Breaking the Timescale Barrier: Generative Discovery of Conformational Free-Energy Landscapes and Transition Pathways

TL;DR

Gen-COMPAS is introduced, a generative committor-guided path sampling framework that reconstructs transition pathways without predefined variables and at a fraction of the cost, uniting machine learning and molecular dynamics for broad mechanistic and practical insight.

Abstract

Molecular transitions -- such as protein folding, allostery, and membrane transport -- are central to biology yet remain notoriously difficult to simulate.

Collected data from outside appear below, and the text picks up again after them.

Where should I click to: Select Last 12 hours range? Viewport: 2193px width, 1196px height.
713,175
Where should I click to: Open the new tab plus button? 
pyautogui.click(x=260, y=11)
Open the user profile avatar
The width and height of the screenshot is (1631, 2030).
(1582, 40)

Their intrinsic rarity pushes them beyond reach of standard molecular dynamics, while enhanced-sampling methods are costly and often depend on arbitrary variables that bias outcomes. We introduce Gen-COMPAS, a generative committor-guided path sampling framework that reconstructs transition pathways without predefined variables and at a fraction of the cost. Gen-COMPAS couples a generative diffusion model, which produces physically realistic intermediates, with committor-based filtering to pinpoint transition states. Short unbiased simulations from these intermediates rapidly yield full transition-path ensembles that converge within nanoseconds, where conventional methods require orders of magnitude more sampling. Applied to systems from a miniprotein to a ribose-binding protein to a mitochondrial carrier, Gen-COMPAS retrieves committors, transition states, and free-energy landscapes efficiently, uniting machine learning and molecular dynamics for broad mechanistic and practical insight.

Figures (4)

• Figure 1: Gen-COMPAS in a nutshell(A) Overall framework of Gen-COMPAS. (B) Denoising diffusion model: Training and inferring to find the intermediates. (C) Obtaining physically meaningful structures corresponding to transition states using targeted MD (TMD). (D) Overall sampling strategy between two metastable states of Gen-COMPAS guided by the committor ($q$) in a schematic free-energy landscape.
• Figure 2: Gen-COMPAS of Trp-cage fast-folding protein(A) Representative structures of Trp-cage in the folded, transition and unfolded states. The $\alpha$-helix and the end-to-end distance, d, are highlighted. (B) Learned committor ($q$) projected onto the distance root mean square deviation (RMSD) with respect to all the C$_{\alpha}$ atoms, the RMSD with respect to the C$_{\alpha}$ atoms of the $\alpha$-helix, and the end-to-end distance. The two sampled pathways are also depicted. (C) Free-energy landscape projected onto the same collective variables (CVs) obtained by Gen-COMPAS and by using the DESRES simulations Lindorff-Larsen2011fold(D) Normalized values of the CVs and corresponding committor values along the pathways.
• Figure 3: Gen-COMPAS of RBP binding-upon-folding process(A) Representative structures of RBP-ribose unbound state and bound state, the transition states, and pathways for the RBP binding-upon-folding process. The three collective variables describing the process: d, hinge, and twist ravindranathan_ribose_2005. (B) The committor and committor-consistent pathways revealing the two distinct binding-folding mechanism by Gen-COMPAS. (C) Free-energy landscapes obtained by Gen-COMPAS showing the binding-upon-folding mechanism.
• Figure 4: Gen-COMPAS of the mitochondrial ATP/ADP carrier (AAC)(A) The three meta-stable states, transition states and transition pathway found by Gen-COMPAS from C-state to M-state through O-state of holo-AAC (ADP$^{3-}$-bound). The pivoting motion of ADP$^{3-}$ from O-state to M-state. The conformational transition pathway C $\xrightarrow{}$ O $\xrightarrow{}$ M as well as the basins of the free-energy landscape (FEL) in the three-dimensional CV space. (B) Holo-state of AAC in membrane and the collective variables describing the AAC conformational transition: d1, d2, and d3. (C) Committor and committor-consistant pathway connecting three states and (D) the FEL projected onto two dimensions. (E) The two metastable states of apo-AAC and its FEL projected onto d1 and d2.